Tanaoctena pygmaeodes

Scientific classification
- Domain: Eukaryota
- Kingdom: Animalia
- Phylum: Arthropoda
- Class: Insecta
- Order: Lepidoptera
- Family: Galacticidae
- Genus: Tanaoctena
- Species: T. pygmaeodes
- Binomial name: Tanaoctena pygmaeodes (Turner, 1926)
- Synonyms: Nesotropha pygmaeodes Turner, 1926; Cylicophora collina Turner, 1927;

= Tanaoctena pygmaeodes =

- Authority: (Turner, 1926)
- Synonyms: Nesotropha pygmaeodes Turner, 1926, Cylicophora collina Turner, 1927

Species of moth

Tanaoctena pygmaeodes is a moth in the family Galacticidae. It was described by Turner in 1926. It is found in Australia, where it has been recorded from Tasmania.

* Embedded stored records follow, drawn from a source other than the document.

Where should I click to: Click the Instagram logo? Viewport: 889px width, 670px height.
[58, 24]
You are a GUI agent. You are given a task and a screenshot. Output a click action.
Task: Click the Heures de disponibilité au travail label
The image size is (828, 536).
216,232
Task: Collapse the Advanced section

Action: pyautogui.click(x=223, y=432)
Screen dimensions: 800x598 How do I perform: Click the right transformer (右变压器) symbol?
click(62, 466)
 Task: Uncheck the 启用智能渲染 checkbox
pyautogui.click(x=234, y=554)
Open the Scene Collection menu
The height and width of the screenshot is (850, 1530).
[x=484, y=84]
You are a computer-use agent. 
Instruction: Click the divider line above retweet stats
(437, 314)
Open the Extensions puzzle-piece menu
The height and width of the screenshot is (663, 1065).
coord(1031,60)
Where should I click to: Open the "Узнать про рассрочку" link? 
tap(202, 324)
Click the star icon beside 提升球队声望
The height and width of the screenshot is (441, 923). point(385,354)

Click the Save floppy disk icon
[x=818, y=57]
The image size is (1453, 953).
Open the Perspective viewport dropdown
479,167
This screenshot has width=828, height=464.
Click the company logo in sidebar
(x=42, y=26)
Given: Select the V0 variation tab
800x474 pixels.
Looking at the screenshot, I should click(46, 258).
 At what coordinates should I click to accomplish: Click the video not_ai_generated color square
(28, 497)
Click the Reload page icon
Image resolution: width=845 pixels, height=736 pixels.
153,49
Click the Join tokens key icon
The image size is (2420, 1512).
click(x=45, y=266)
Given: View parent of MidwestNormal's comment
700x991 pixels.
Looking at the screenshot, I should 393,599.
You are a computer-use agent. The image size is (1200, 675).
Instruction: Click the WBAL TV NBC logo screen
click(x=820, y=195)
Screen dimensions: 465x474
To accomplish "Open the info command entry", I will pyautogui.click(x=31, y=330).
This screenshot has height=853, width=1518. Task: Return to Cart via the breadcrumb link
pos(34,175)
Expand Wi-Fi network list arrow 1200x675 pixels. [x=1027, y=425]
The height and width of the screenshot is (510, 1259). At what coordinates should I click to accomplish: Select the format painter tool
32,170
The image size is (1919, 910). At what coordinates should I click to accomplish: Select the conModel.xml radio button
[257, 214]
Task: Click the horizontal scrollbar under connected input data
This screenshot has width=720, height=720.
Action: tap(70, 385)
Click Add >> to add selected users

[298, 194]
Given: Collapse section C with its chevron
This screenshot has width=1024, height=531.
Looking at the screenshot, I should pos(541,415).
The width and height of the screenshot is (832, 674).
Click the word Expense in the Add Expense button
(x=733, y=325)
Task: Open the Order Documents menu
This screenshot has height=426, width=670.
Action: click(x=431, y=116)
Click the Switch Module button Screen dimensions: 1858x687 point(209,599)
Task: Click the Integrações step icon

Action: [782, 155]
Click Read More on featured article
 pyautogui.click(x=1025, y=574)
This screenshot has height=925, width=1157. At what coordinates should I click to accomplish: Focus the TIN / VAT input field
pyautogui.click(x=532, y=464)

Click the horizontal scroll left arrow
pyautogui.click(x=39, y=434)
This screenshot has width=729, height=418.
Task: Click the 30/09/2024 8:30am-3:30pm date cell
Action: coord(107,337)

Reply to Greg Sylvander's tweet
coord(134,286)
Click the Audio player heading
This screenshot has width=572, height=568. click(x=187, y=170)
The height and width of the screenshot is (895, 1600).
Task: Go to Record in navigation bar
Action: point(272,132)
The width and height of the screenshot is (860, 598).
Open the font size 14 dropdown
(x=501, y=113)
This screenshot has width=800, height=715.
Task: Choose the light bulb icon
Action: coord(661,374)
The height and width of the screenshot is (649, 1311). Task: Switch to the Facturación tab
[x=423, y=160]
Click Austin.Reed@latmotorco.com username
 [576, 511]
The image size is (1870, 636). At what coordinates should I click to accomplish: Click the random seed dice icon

The wingspan is 14–16 mm. The forewings are fuscous with variably developed white transverse strigulae. These combine to form two fasciae, the first antemedian, moderately broad, outwardly curved, its outer edge angled above the middle. The second is ill-defined and broad on the costa from the middle to three-fourths, narrowing
to a point at the tornus. There is some irregular ochreous irroration and there are two dark fuscous discal dots in the fasciae, the first beyond one-third, the second at
two-thirds. There are also some ochreous-whitish terminal dots. The hindwings are fuscous.